-------- Supplied entries --------

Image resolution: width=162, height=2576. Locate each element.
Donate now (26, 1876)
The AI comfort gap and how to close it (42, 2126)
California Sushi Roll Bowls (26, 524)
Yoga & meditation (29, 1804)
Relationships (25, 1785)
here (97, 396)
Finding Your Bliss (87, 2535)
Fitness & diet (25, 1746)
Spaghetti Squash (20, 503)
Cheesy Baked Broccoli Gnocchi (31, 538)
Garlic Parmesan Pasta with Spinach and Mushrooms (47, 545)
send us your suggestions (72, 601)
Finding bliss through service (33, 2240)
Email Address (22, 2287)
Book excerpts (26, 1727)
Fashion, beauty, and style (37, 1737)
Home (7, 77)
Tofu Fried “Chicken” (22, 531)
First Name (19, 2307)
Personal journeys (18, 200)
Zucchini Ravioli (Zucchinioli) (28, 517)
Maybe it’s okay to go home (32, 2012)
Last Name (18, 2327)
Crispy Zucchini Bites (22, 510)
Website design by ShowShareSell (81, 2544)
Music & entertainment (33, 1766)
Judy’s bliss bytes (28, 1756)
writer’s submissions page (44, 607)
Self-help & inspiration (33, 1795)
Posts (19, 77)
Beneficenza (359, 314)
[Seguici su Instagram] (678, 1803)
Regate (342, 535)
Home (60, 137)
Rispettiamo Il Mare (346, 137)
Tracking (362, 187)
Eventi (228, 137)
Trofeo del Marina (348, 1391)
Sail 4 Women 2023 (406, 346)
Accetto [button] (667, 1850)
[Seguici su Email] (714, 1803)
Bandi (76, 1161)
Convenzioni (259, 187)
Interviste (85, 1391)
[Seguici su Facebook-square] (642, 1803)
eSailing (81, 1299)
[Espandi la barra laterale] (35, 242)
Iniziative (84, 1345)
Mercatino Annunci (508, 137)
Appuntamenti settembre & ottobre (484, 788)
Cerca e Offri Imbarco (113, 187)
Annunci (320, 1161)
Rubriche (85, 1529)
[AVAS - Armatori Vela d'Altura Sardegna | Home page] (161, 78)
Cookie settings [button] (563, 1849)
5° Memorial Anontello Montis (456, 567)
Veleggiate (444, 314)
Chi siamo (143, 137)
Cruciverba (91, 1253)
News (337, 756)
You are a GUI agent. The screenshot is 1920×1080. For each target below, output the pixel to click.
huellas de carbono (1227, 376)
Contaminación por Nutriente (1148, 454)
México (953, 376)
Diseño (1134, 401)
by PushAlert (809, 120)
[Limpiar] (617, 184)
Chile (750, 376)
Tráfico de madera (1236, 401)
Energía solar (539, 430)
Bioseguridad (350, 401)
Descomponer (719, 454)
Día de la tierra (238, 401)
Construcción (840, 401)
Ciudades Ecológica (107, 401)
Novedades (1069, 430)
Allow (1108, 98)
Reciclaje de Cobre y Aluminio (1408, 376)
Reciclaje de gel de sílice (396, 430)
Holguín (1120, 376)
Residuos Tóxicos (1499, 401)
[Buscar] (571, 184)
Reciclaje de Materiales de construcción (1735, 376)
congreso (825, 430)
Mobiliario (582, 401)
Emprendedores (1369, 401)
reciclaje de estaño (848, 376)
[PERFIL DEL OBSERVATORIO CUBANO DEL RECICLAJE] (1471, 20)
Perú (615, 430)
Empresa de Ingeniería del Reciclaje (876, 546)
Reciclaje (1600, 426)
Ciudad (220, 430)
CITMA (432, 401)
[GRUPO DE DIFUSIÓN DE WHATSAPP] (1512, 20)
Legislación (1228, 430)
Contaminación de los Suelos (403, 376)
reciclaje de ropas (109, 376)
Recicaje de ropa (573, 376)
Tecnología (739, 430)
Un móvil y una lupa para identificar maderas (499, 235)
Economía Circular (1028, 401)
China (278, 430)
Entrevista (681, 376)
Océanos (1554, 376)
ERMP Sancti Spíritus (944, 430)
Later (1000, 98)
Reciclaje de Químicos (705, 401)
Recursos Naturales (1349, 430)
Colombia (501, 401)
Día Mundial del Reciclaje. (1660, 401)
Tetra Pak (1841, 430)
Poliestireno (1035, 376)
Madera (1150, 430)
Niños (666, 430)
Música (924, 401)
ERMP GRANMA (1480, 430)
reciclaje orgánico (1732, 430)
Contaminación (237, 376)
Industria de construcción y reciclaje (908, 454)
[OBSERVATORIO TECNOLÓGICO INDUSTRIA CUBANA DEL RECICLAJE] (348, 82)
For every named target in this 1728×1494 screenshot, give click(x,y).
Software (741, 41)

--------

→ What you have to do
Every line of the listing above that includes "target" should be copied out.

→ Result below
You are a GUI agent. The screenshot is 1920×1080. For each target below, output the pixel to click.
For every named target in this 1728×1494 screenshot, give click(x,y).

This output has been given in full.